Likewise, I’m grateful to Daily News reporter Gersh Kuntzman for writing one of the positive cover blurbs for my book Libertarianism for Beginners, but I can’t blame the Internet for laughing derisively at him when he writes of firing an AR-15 rifle: “The recoil bruised my shoulder, which can happen if you don’t know what you’re doing. The brass shell casings disoriented me as they flew past my face. The smell of sulfur and destruction made me sick. The explosions—loud like a bomb—gave me a temporary form of PTSD. For at least an hour after firing the gun just a few times, I was anxious and irritable.”
Gersh probably shouldn’t have a weapon, and with passages like the one above, written in the wake of the Orlando massacre, he inspired response pieces such as one by Erick Erickson titled “My 10 Year-Old Daughter Is Tougher Than Gersh Kuntzman, Author of the Stupidest Thing on the Internet Today.”
Still, just as I resolutely defend people’s right to do as they will their money and to own guns so long as they initiate no harm against others (and do not threaten to do so or commit other violations of person or property), I defend the legal right of people to say dumb things. I wouldn’t trust any politician or political party to judge which things (short of real threats of violence) were fit to be heard.
I’m not even sure I’d trust the one political party I can still stomach, the Libertarian Party, to wield the power of censorship if it took over the government and somehow came to possess that power (due to some hypothetical revision of the First Amendment). I notice the Libertarian Party can be quite touchy about people posting negative comments on its Facebook page, for instance, and it has banned reporter Ashley Rae Goldenberg from the conservative Media Research Center from posting any more comments about LP candidates accused of deviating from libertarian orthodoxy.

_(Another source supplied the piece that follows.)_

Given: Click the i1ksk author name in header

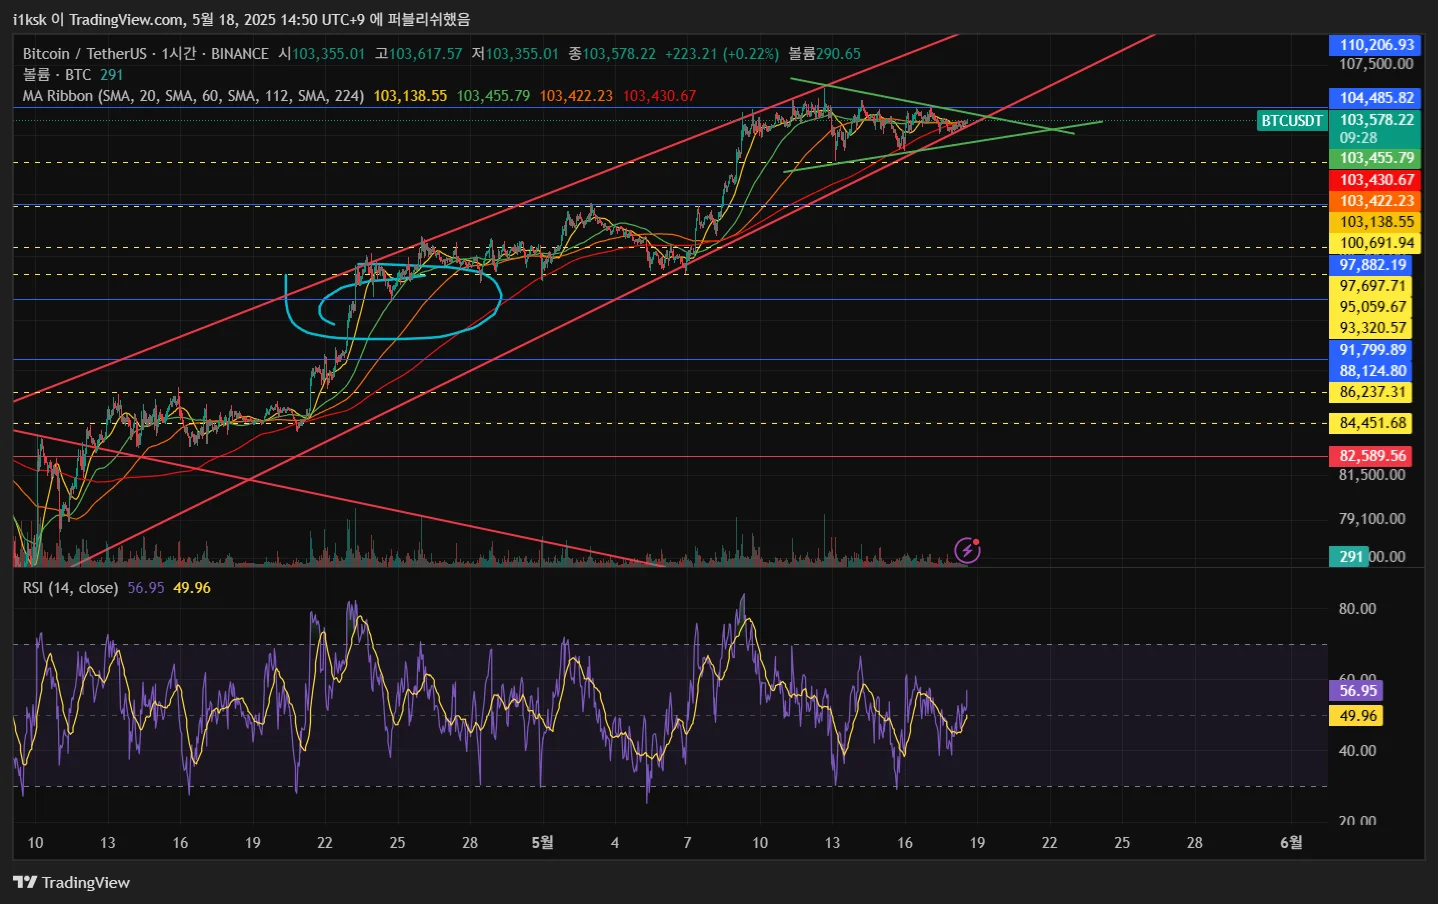Looking at the screenshot, I should 29,20.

It’s their page, and they can do what they like—Facebook is not their model for hypothetical future governance. But you could almost imagine them tetchily revoking press privileges at the White House when they get snippy about their Facebook page. It still surprises me sometimes how little loyalty some people feel to norms such as “giving people their say” and “hearing out the critics’ arguments,” even when the setting is one that in theory seems to be tailor-made for tolerating all voices, such as a university or a libertarian Facebook page.
If I were a pro-government authoritarian, I’d be tempted at times to remind would-be censors that government has on some occasions put its thumb on the scale of public discourse in the opposite direction of speech suppression. Some state constitutions decree that shopping malls, for instance, must allow political leafleting in defiance of the owners’ wishes. It’s tempting to contemplate a “Shut up for a minute and hear other people out” law.
That, too, would be an infringement of liberty, though. We’ll have to settle for just keeping the law out of these scuffles and letting idiots, geniuses, tolerant people, and control freaks who own Facebook pages or universities duke it out without expecting government to be their referee. Have at it.
—Todd Seavey is the author of Libertarianism for Beginners.